____ TASK INPUTS
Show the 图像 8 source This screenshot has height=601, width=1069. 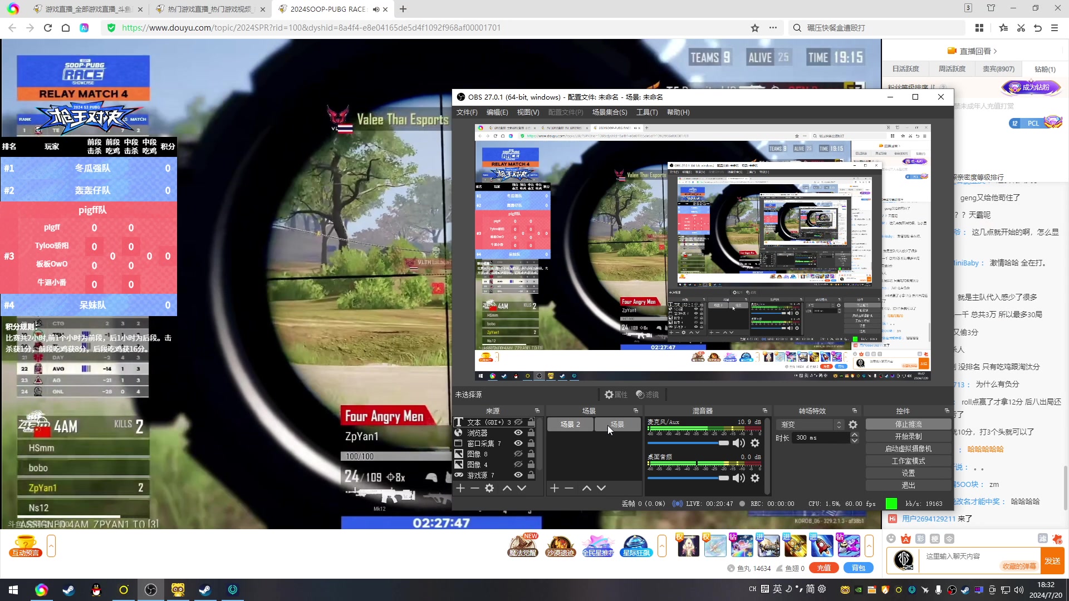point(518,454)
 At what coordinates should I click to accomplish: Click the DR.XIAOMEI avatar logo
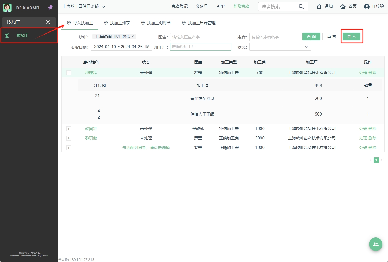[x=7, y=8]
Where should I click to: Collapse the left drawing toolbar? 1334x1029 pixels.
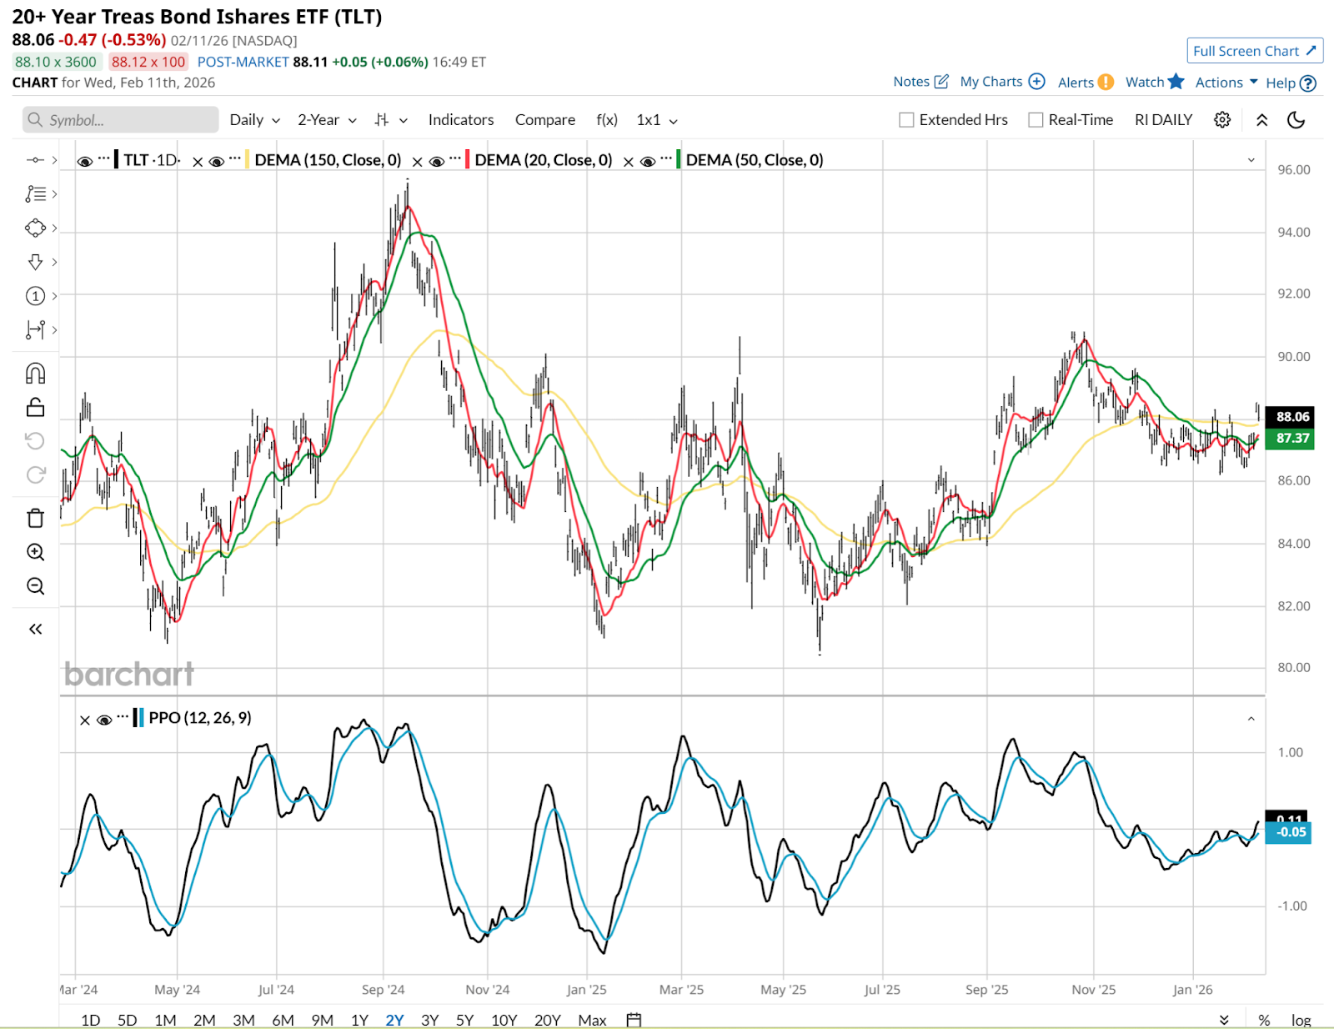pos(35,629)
________
____ TASK INPUTS
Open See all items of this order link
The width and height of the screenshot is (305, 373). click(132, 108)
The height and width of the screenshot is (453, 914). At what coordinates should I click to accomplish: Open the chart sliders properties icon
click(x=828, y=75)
________
Transcribe the lines from the line with "Where should I" to the line with "pos(35,629)", both included, and leave the pictures out.

Where should I click to: Collapse the left drawing toolbar? 1334x1029 pixels.
pos(35,629)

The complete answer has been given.